Samsung is another big disk manufacturer but is now focused only on solid state disks. Toshiba is moving toward selling only SSD. Western Digital moved into the SSD market by buying Sandisk.

The WD20EARS disk was introduced in 2010 and is labelled as “WD Green”. The various colours are connected to differences in price and warranty. WD Green gives you a slow rotation speed of 5900 rpm instead of 7200. The slightly lower power usage also produces slower seeks. If your computer is not battery powered, pay the little bit extra for full speed disks.

The WD20EARX-00PASB0 has a capacity of 2 TB, the largest in the WD 3.5 inch Green series way back when the series was created The disk has a buffer of 64 MB but that does nothing for the typical use of a low power “green” disk or a 2 TB capacity disk. The cache should be two or four times that size.

After you use up all the capacity of the cache buffer, the disk reads at a continuous speed of 35 MB/second, about the top end of USB 2 speed assuming your disk is in a USB enclosure and the only device on the USB path all the way through to the processor chipset.
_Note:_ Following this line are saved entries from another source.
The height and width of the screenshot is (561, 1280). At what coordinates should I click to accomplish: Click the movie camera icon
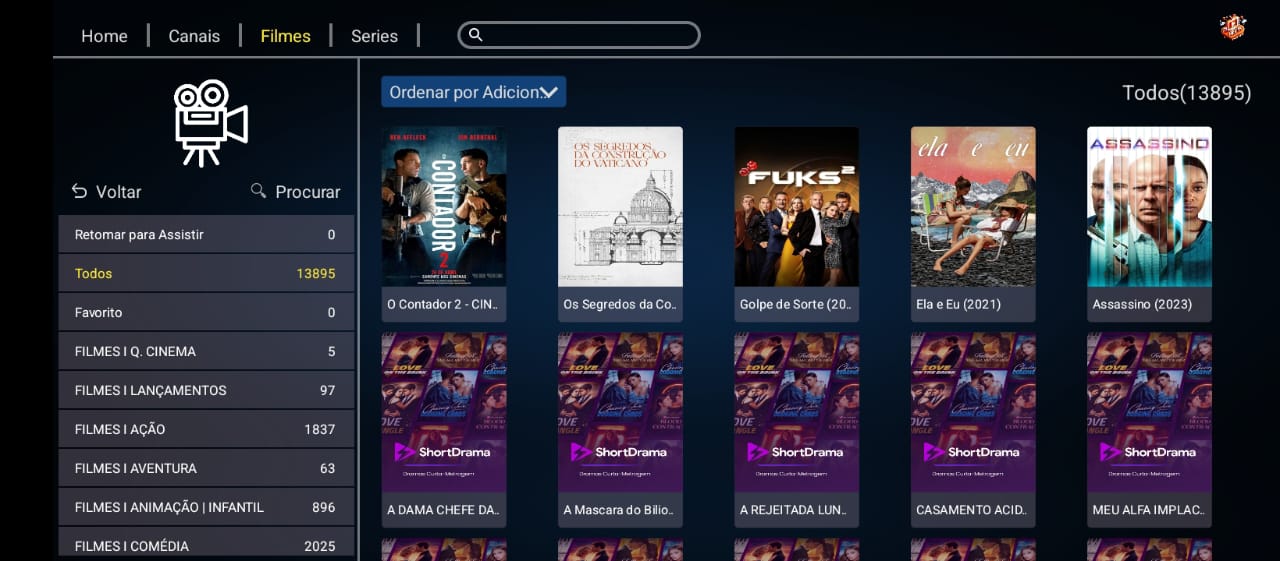click(210, 122)
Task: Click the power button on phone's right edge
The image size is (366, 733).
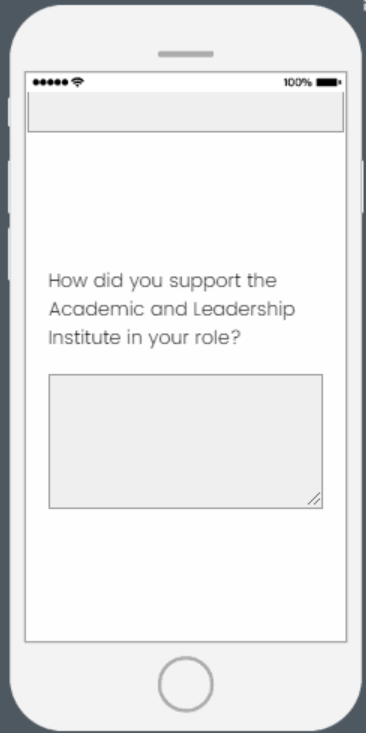Action: pyautogui.click(x=363, y=186)
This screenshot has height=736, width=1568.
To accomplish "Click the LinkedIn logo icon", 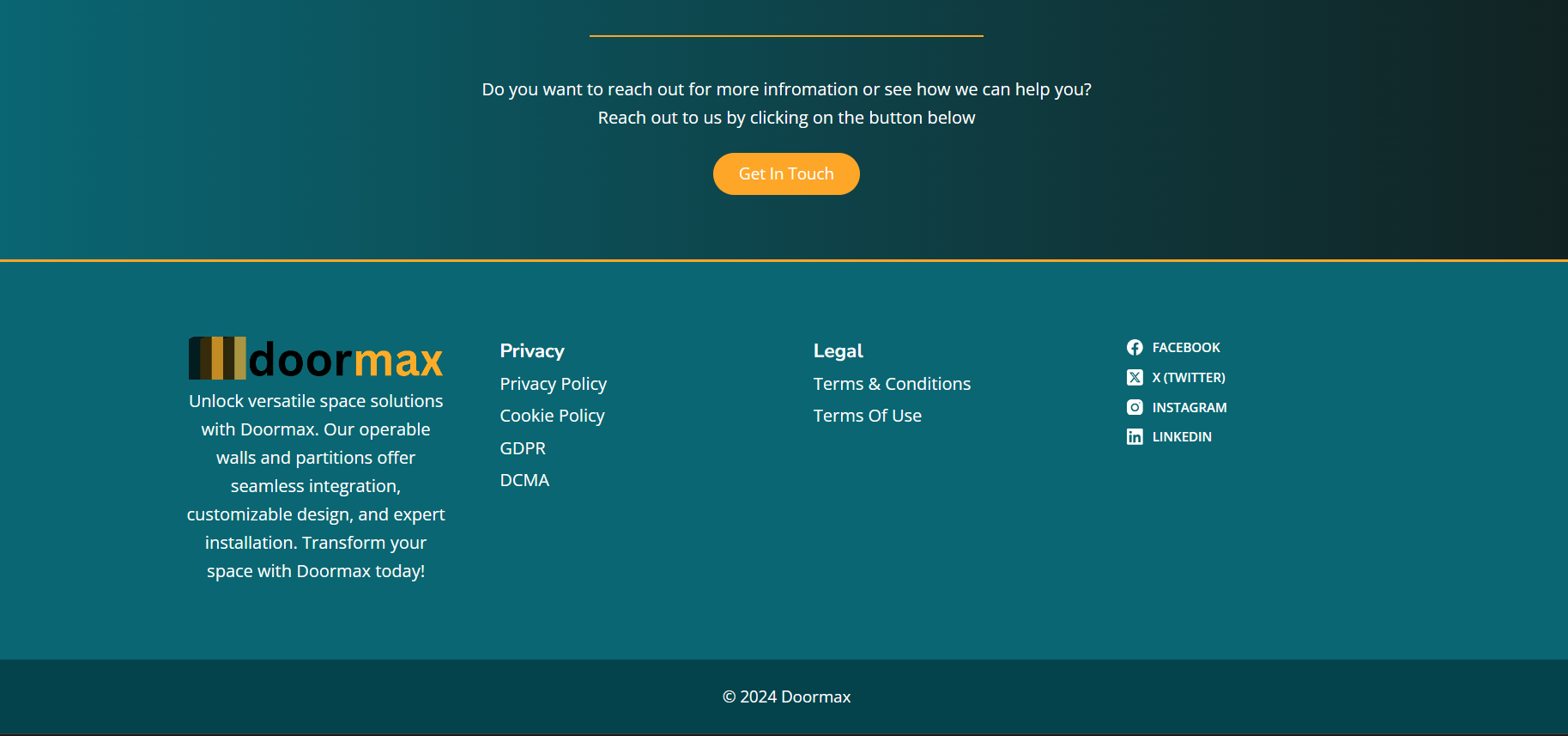I will [x=1135, y=437].
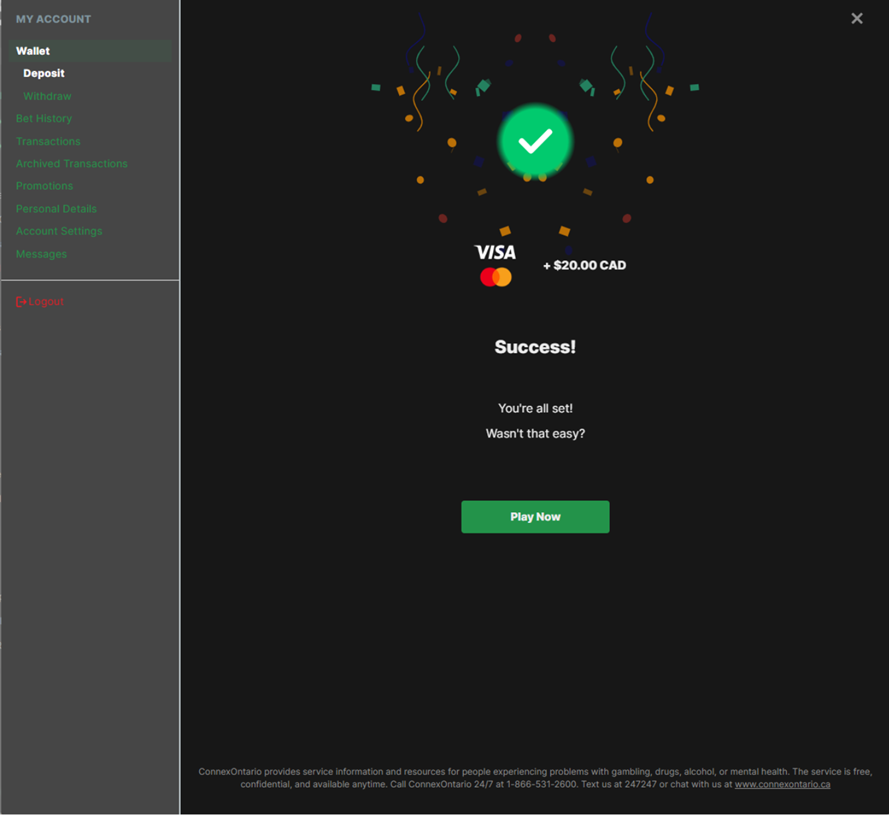This screenshot has height=815, width=889.
Task: Open Messages in the sidebar
Action: 41,254
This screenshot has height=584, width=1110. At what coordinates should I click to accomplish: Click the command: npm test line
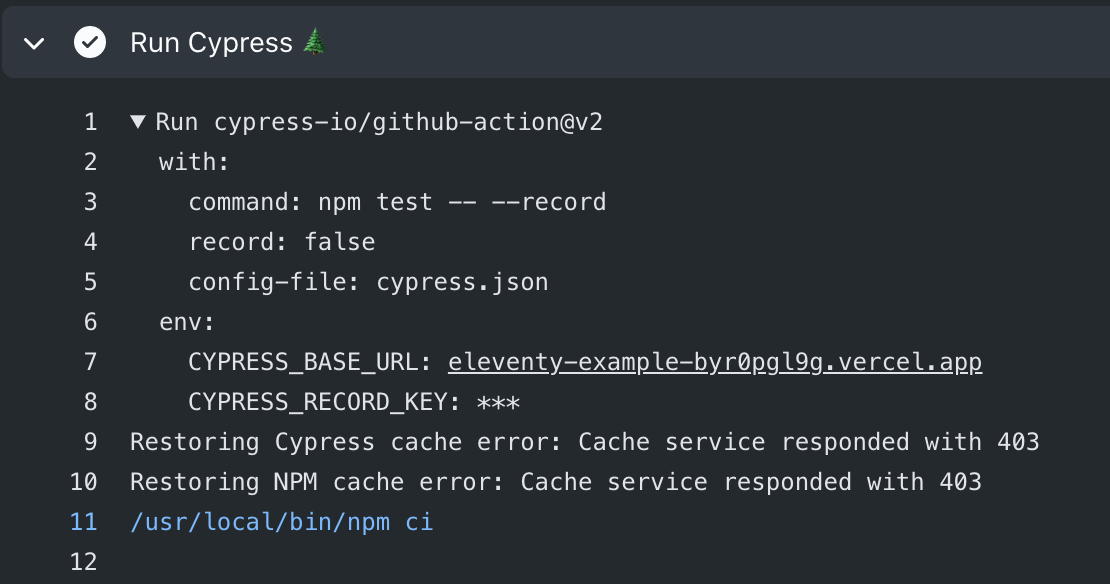point(397,202)
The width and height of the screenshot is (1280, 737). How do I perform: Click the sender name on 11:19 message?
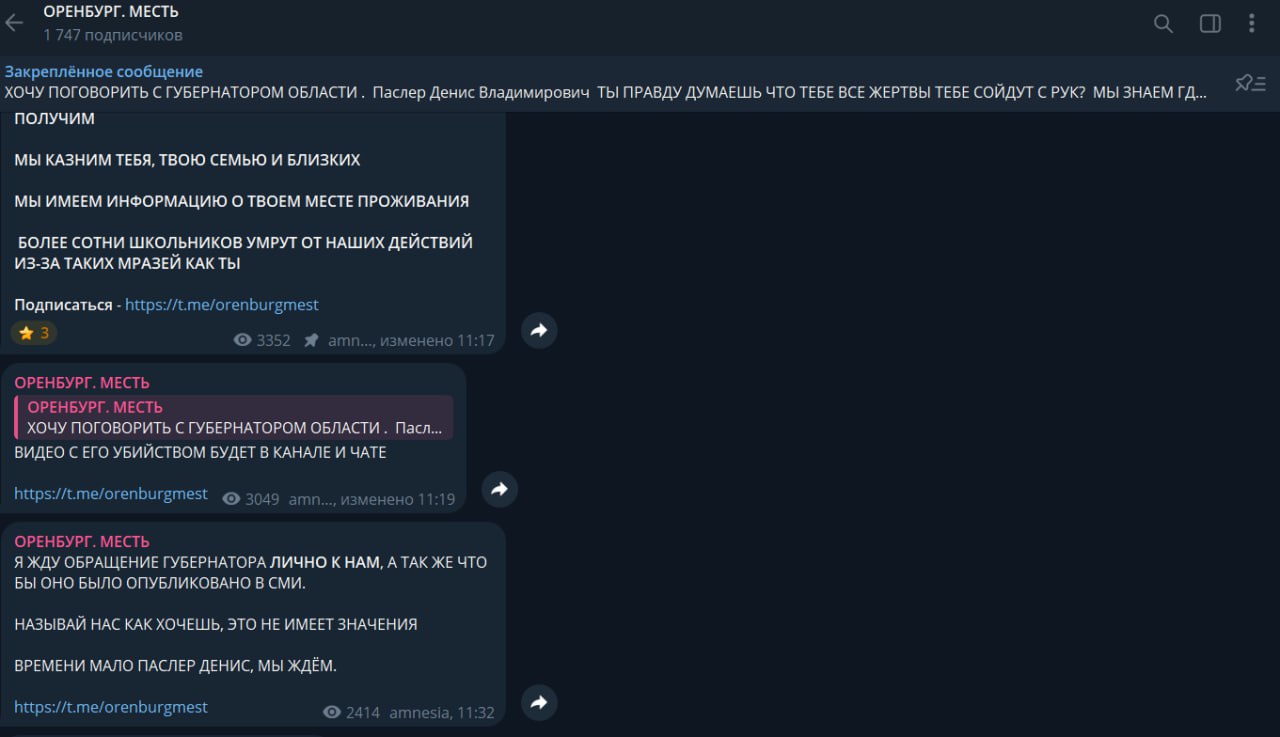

The continuous write speed is a little bit lower at 31 MB/second. If you put the disk in a USB enclosure, use USB 3.

The slow WD30EARS write speed creates a very slow backup. A 1 TB notebook disk would take 9 hours with large files and closer to 15 hours for many small files. You might run the backup overnight once per month then run something like rsync each day to backup only the changed files.

Your time is too valuable to put up with that speed. Plus a WD20EARS disk is five years old (in 2016) and at end of life. Buy a replacement. A modern 2 TB 2.5” disk will use less power, produce less noise, and work at least twice as fast. Modern 2.5” disks are so efficient that you can use them in simple USB 3 cases without an external power supply. I am replacing all my older 3.5” 1 TB and 2 TB backup disks with 2.5” equivalents.

I read old reviews of this disk. They are quoting speeds up to three times more than the maximum these disks can produce. How do the testers get such stupid measurements? They use tests that run mostly in the disk cache. Imagine buying a 2 TB disk then only ever using the 64 MB cache for storage. Stupid. Stupid. You buy a 2 TB disk because you need more than 1 TB. The benchmark should use more than 1 TB.

Advanced Format

The other problem, invented by Western Digital, is the very backward “Advanced Format” used on modern disks. Disks were set to jump from the obsolete 512 byte sector format to a more modern 4096 byte sector. Western Digital introduced the fake format with 4096 byte sectors on disk emulating 512 byte sectors and called the messy result “Advanced Format”. Now we are stuck with disks that have to jump through a slow process of reading before writing. Small random writes are very slow.

The controllers in early “advanced format” disks were bad at trying to improve the mess. Some later controller chips are better at aggregating IO operations into the 4K real blocks. If you have an early AF disk, replace it with a new AF disk.

Conclusion

While some disks are good for ten years, this model was obsolete almost as soon as I purchased one. There are several reasons to replace this disk and any one of those reasons justifies an upgrade.